En otra oportunidad había soñado que uno de los sapos del jardín de su casa, que indistintamente llamaban Chucho y Verdolaga, lo despertaba en la cama con los festejos habituales de un perro: saltaba alrededor de sus pies, se paraba en dos patas y apoyaba las manos contra sus pijamas. Él observaba al sapo con una mezcla de asombro y alegría. Pero entonces su esposa gritaba desde la cocina que debía deshacer las valijas (como suele suceder en los sueños, o en su recuerdo, las situaciones mutan de forma repentina, como si el sueño improvisara): había valijas en la pieza de un viaje reciente, del que él despertaba en ese momento; lo que explicaba, según el razonamiento que hizo dentro del sueño mismo, la alegría del sapo al recibirlo.

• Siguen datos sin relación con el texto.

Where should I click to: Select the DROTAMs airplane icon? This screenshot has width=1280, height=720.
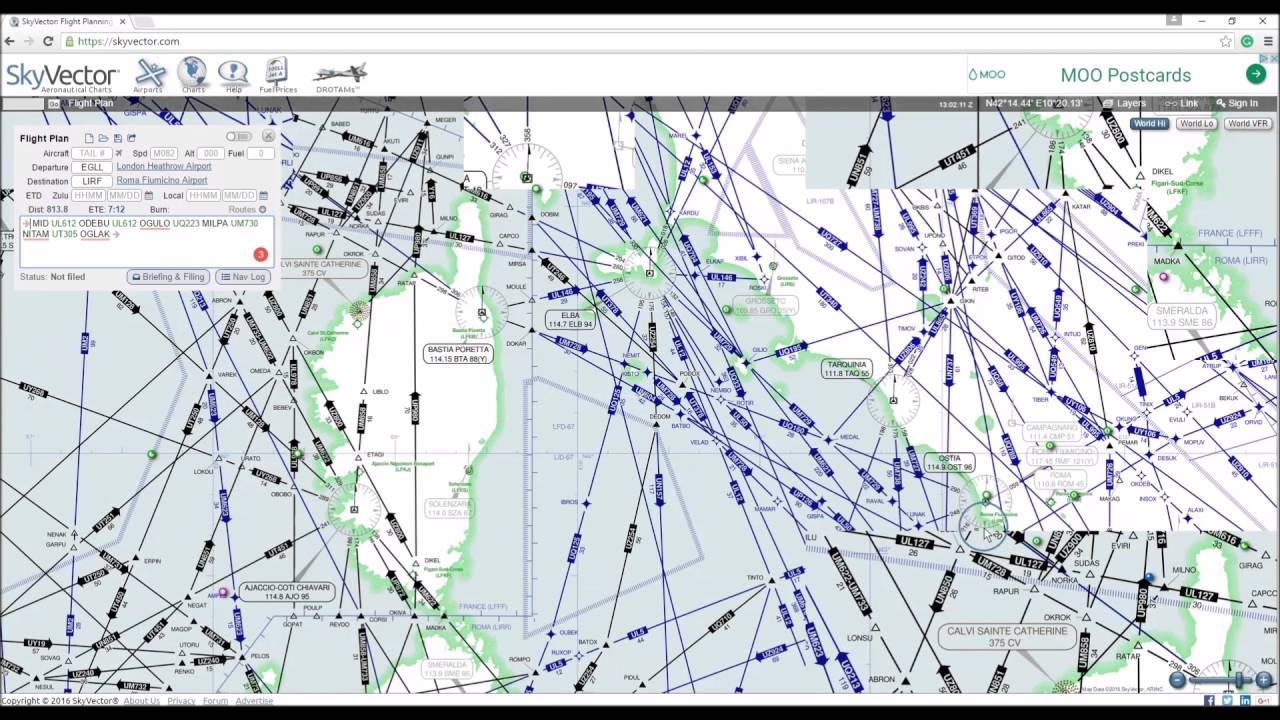339,72
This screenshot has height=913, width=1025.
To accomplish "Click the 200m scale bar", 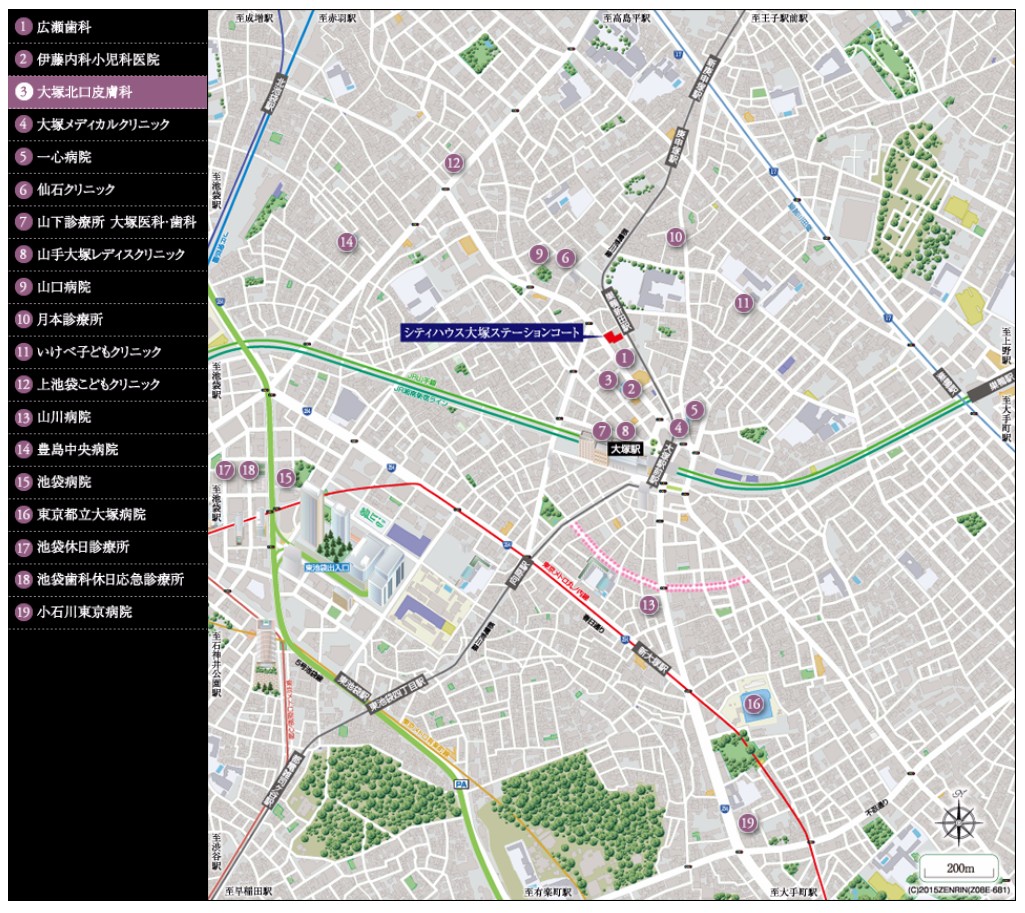I will 959,866.

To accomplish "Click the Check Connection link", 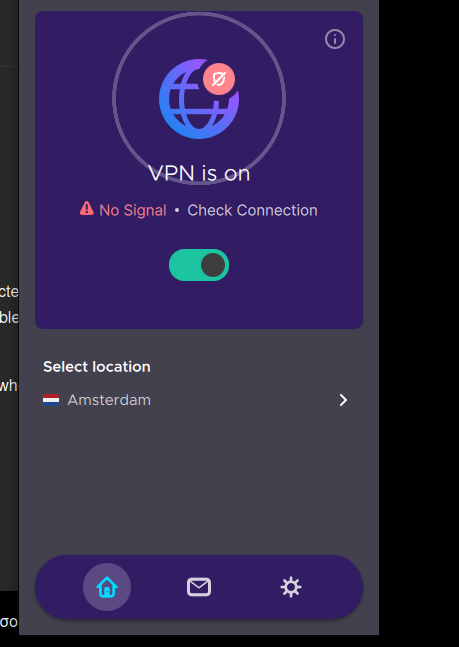I will (x=252, y=210).
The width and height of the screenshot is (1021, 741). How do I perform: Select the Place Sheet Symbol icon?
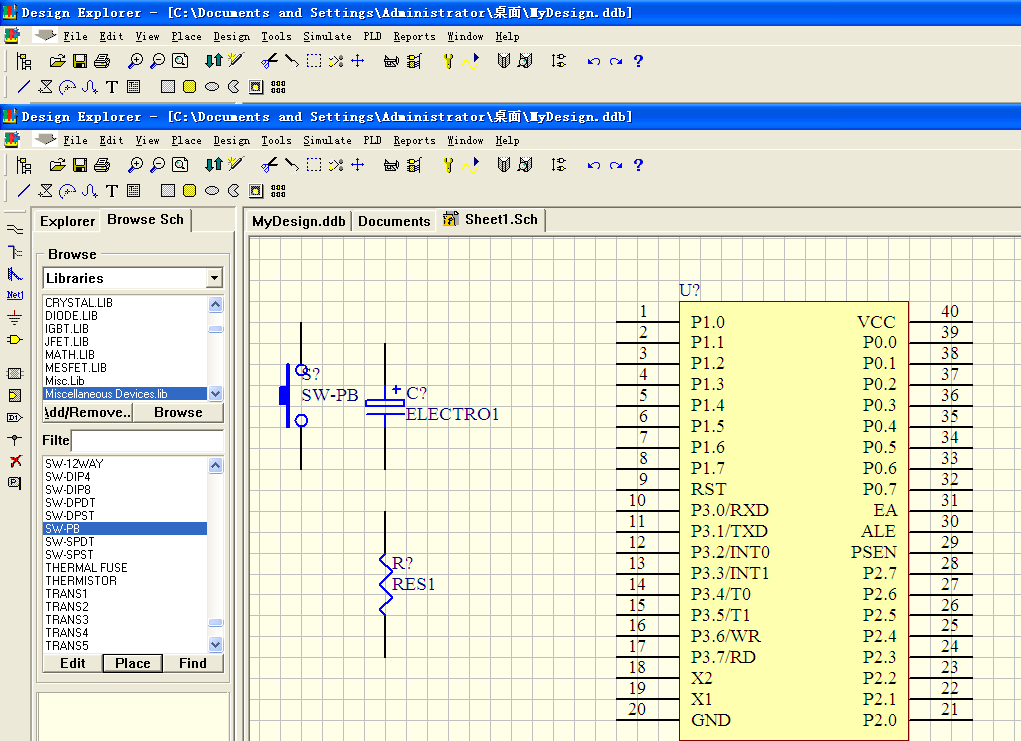tap(14, 373)
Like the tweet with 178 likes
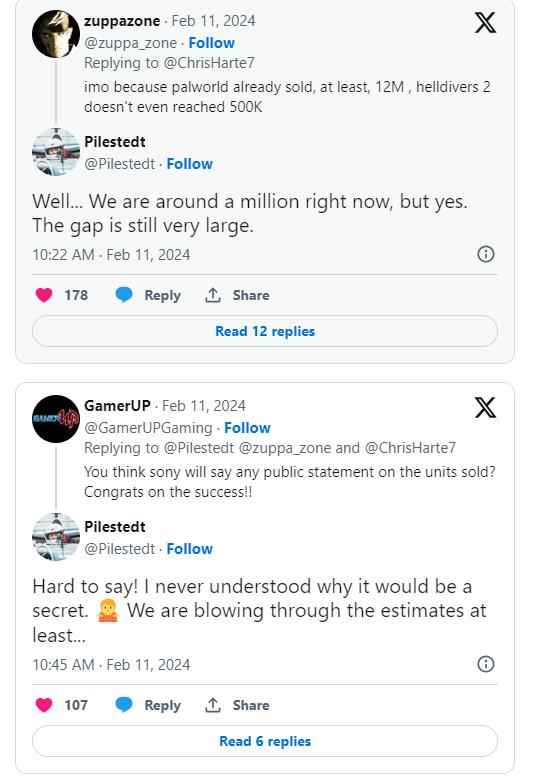The width and height of the screenshot is (536, 779). pyautogui.click(x=44, y=295)
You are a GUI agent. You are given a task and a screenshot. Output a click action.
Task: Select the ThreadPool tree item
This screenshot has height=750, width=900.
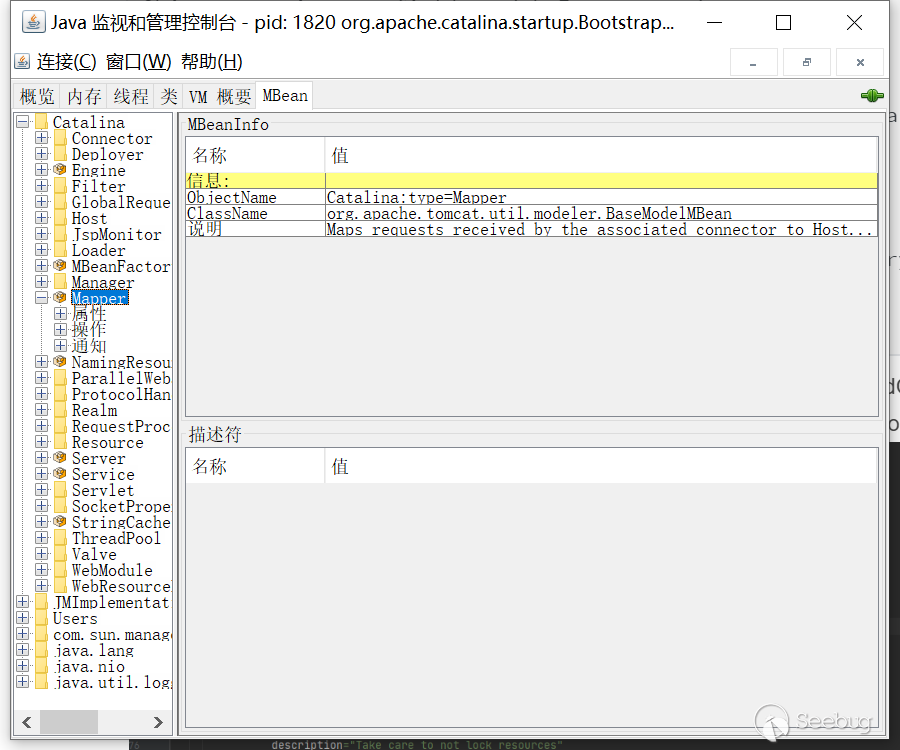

Pero el grito de su esposa, desde la cocina, puso en funcionamiento –siempre en las circunstancias del sueño– un terrible fastidio y un mecanismo generado por el rencor (pensó que su esposa era insensible a ese momento de recogimiento, de sosiego, posterior al viaje, que no había suficiente espacio para sí, para lo que él pretendía de ese estar en la casa, que siempre estaba todo bien cuando salían de viaje y gastaban montañas de dinero en pavadas, pero que las mañanas con el mate y la radio de fondo, ahí en la casa, eran indiferentes para toda la familia, salvo para él, que observaba con tristeza ese paisaje). Y reaccionó de la peor manera: levantó las valijas de las sillas donde dejaban la ropa en uso y comenzó a tirarlas con estruendo en el piso para abrirlas luego. Y así estuvo, según recordaba la escena en el sueño, arrojando maletas como si el vieje del que había vuelto hubiera sido una mudanza. 
Entonces caía en la cuenta de que ya no veía al sapo. En el piso de la pieza había un desparramo considerable de maletas (incluso había más maletas de las que había en la casa: podía ver, o recordar, bolsos y valijas que había usado en la infancia y la juventud). Miraba fijamente la maleta con rueditas, la más rígida y pesada, que parecía hundida en el parquet, y sabía que ahí abajo yacía el sapo, que antes festejaba su regreso, aplastado y muerto, con sus manitos ya inmóviles y su alegría sepultada bajo el peso de la valija.
Pensaba (lo pensaba en el sueño, antes de despertar definitivamente) que ahora todo era irremediable y que podía identificar con precisión el momento, la chispa que había disparado su ira, y que ese reconocimiento le enseñaba también un límite turbio: el que separaba al hombre que creía ser del que lo avergonzaba.